В той колонии на утренней поверке, утомительно ожидая прихода офицеров, которые посчитают наш тринадцатый отряд тринадцатой колонии, стоя не шелохнувшись около полутора часов, я увидел летящего над промзоной птеродактиля. То есть доисторического крылатого ящера. Я четко увидел его на фоне белых ядовитых промзоновских облаков. Нас посчитали один раз, прошли, но команды «Разойтись!» так и не последовало. Как впоследствии оказалось, они недосчитались троих и начали счет заново. А мы все стояли, пока они обошли все отряды по второму разу. Тогда именно, на исходе 102-й минуты стояния, и пролетел птеродактиль. Он беззвучно и медленно взмахивал кожаными крыльями и, поглядев сверху на нас, издал затем два душераздирающих крика: «Ин-ааа! Ин-ааа!» И запрокинул зубастую голову. И нырнул в белые ядовитые промзоновские облака.
Будучи безработным в Нью-Йорке, я купил себе вначале белый костюм (впрочем, он оказался не совсем белым, совсем ничтожная капля кофе всё же была, видимо, растворена в том баке, в котором окрашивалась ткань, из которой он был сшит), а затем и белое узкое пальто. В таких пальто на киноэкране обыкновенно разгуливали склонные к дендизму мафиози. Пальто действительно было итальянское. По прошествии лет я задумался: на кой черт я купил эти белые ризы в самый, может быть, несчастливый период моей жизни? И белый костюм, и белое пальто я надевал считаное количество раз за годы. Затем, когда дела мои поправились, эти идиотские предметы моего туалета стали меня раздражать. Куда-то я их задевал с глаз долой. Не то выбросил, не то подарил. Уж и не помню. Я пришел к выводу, что белый костюм и белое пальто были мне нужны банально для того, чтобы, не будучи счастливым, выглядеть счастливым.

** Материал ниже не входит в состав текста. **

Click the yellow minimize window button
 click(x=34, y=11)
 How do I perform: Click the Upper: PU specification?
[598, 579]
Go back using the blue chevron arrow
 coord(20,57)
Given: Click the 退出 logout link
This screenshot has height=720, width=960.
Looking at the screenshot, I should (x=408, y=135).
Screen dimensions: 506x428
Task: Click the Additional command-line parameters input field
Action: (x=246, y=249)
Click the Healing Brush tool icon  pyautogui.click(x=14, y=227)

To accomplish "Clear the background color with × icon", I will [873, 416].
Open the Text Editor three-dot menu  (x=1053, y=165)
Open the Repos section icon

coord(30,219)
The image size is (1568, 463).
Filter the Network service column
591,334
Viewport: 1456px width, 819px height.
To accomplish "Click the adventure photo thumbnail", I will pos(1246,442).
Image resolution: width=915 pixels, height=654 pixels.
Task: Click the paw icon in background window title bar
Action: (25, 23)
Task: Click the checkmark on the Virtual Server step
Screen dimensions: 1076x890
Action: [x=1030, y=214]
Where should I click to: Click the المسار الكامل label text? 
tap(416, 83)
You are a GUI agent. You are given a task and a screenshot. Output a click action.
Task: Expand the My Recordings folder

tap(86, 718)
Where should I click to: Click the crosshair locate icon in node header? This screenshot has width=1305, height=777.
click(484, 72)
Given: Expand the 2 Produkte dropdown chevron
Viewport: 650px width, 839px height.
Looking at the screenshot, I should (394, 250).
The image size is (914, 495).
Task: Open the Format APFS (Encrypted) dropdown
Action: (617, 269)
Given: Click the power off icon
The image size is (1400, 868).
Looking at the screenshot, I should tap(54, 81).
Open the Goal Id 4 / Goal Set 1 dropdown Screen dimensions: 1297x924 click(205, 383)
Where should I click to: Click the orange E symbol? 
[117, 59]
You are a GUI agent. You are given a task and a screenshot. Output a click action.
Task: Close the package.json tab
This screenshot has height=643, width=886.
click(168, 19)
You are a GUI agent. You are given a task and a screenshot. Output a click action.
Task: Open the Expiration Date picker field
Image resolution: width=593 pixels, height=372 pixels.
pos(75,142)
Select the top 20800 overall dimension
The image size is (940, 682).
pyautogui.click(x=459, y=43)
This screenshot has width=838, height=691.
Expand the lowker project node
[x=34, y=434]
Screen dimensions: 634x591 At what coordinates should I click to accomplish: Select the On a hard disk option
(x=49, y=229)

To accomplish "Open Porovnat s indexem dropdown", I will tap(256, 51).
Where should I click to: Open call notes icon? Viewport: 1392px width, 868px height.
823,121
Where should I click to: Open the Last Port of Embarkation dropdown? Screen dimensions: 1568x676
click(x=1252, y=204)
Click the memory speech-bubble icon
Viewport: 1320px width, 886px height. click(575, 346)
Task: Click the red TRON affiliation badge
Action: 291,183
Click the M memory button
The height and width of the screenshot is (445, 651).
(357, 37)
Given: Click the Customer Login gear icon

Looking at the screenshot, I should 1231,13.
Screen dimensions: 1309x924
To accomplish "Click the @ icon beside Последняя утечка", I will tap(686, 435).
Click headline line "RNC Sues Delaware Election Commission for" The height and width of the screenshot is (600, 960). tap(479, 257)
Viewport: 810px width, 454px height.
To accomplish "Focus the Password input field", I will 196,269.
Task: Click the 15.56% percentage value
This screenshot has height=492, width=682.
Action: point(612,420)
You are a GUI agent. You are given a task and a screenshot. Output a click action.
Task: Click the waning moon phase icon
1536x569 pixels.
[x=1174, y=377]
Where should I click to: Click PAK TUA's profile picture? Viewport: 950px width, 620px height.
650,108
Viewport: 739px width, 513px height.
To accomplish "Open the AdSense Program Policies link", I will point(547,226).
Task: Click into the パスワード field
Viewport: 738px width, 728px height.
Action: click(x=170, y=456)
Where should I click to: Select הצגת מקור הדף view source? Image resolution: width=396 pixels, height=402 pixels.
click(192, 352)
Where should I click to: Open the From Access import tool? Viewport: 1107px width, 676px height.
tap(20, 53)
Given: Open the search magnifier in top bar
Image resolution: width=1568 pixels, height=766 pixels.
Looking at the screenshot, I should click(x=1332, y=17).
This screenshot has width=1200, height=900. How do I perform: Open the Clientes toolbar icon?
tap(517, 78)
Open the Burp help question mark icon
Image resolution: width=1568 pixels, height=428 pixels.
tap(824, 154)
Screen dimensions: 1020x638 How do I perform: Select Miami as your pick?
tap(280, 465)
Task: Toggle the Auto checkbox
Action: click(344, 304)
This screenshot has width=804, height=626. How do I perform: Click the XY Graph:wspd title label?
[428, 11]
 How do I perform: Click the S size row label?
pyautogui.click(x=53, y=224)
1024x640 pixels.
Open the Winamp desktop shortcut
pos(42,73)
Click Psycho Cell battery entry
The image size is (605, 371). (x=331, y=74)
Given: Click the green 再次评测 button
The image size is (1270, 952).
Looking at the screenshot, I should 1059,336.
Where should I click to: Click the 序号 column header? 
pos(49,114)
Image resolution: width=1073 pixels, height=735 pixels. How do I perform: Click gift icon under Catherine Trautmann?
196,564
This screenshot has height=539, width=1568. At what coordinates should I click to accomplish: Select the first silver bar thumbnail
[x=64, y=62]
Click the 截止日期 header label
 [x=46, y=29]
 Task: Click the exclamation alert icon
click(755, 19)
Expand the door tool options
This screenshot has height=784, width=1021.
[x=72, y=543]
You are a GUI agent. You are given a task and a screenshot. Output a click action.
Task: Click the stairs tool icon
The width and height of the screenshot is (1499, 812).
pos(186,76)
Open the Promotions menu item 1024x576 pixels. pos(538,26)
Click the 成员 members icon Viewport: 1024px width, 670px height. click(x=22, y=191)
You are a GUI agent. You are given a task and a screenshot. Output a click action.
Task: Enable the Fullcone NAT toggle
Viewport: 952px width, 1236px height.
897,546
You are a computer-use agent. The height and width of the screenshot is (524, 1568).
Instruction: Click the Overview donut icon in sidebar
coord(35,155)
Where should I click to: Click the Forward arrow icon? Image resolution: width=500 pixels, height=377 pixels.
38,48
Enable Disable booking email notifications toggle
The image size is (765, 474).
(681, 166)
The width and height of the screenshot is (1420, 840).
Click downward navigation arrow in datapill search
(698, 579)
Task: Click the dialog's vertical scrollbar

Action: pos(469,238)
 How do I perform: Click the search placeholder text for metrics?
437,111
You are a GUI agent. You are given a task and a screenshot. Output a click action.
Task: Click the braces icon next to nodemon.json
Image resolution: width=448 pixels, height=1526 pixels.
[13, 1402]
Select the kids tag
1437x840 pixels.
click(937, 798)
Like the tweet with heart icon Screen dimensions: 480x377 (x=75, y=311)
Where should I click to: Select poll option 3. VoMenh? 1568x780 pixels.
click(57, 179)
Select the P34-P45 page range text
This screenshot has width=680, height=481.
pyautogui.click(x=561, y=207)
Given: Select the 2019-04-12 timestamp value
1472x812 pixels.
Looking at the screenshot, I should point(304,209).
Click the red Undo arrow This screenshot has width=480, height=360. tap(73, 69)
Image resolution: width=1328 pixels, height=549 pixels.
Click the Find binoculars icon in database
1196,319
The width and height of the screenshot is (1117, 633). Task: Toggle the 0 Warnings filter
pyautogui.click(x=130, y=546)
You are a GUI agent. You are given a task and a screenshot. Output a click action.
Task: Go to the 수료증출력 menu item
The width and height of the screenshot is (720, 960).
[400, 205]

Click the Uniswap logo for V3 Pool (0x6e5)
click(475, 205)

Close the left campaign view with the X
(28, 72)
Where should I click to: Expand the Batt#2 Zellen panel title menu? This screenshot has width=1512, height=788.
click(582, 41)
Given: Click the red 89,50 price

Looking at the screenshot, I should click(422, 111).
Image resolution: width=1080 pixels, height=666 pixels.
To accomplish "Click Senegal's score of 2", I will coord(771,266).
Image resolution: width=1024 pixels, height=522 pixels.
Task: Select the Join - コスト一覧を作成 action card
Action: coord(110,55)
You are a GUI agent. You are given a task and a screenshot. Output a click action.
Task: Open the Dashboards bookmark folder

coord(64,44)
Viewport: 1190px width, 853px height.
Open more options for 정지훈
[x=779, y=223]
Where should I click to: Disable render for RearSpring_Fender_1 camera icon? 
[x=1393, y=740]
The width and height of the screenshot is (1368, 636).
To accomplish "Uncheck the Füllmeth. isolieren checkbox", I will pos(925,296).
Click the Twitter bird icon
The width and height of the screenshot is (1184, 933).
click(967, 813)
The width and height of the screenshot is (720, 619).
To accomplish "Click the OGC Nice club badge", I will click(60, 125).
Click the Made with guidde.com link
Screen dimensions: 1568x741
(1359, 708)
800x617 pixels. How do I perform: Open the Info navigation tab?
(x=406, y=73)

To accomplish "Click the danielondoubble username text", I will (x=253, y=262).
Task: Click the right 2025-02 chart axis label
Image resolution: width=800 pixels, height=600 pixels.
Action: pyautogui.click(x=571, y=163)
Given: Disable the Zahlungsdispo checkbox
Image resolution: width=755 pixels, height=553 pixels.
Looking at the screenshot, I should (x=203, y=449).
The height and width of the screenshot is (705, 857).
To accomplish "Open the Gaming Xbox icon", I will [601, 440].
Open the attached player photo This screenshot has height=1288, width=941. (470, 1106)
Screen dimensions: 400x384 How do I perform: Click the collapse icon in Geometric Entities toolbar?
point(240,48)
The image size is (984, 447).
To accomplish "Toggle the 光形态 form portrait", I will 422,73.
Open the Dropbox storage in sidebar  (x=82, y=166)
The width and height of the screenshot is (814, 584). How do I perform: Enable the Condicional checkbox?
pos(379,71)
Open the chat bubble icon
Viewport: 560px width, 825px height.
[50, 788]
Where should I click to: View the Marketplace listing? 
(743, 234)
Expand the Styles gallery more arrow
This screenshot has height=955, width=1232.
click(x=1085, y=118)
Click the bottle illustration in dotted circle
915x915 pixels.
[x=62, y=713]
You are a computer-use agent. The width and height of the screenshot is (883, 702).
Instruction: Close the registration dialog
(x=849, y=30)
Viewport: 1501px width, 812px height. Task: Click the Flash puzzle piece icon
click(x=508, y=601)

Впоследствии у меня также появились и белые сапоги. Но они исчезли из обращения очень быстро. Белые предметы служили мне, видимо, для исправления обрядов моего культа: массивного нагнетания искусственного счастья. Но, признаюсь, что это работало: я казался себе счастливее.
Видимо, когда я наконец навсегда и полностью стал счастливым, я стал носить черное. Я выгладываю из черного строгий, бледный и просветленный. Интересно, что у некоторых народов траурный цвет — белый. Так что, выглянув в окно, можно сказать себе: «Россия опять на семь месяцев оделась в траур».
ИКОНЫ
«Оставьте меня быть пищею зверей…»
Фанатизм и вера первых христиан поразительны. При императоре Траяне, во время гонения на христиан, был схвачен и осужден на казнь в амфитеатре епископ Антиохийский Игнатий. Он был наследником по кафедре епископа Еводия, преемника, в свою очередь, ни много ни мало самого апостола Петра! Ну, конечно, тогда, на заре христианства, каждое епископство объединяло кучку верующих, и только. И вот повезли осужденного на казнь в Рим, звери должны были съесть его в римском Колизее почему-то, хотя амфитеатров было немало и в Малой Азии, где находится Антиохия. Повезли под конвоем римских стражников или, как сам Игнатий их называл, «десяти леопардов». По дороге (по-современному — «на этапе») останавливались в городах Смирне и Троаде (Сирия). К этапируемому Игнатию приходили поклониться местные христиане, видимо, «леопарды» не препятствовали. Игнатий на этих остановках поучал своих слушателей, особенно упирая на то, чтобы верующие повиновались своим епископам, видимо, с повиновением епископам дела обстояли плохо. Во время этих встреч на этапе Игнатий передал христианам шесть посланий для увещевания христианских общин, которые они представляли. Седьмое послание, к римлянам, он сам отвез в Рим.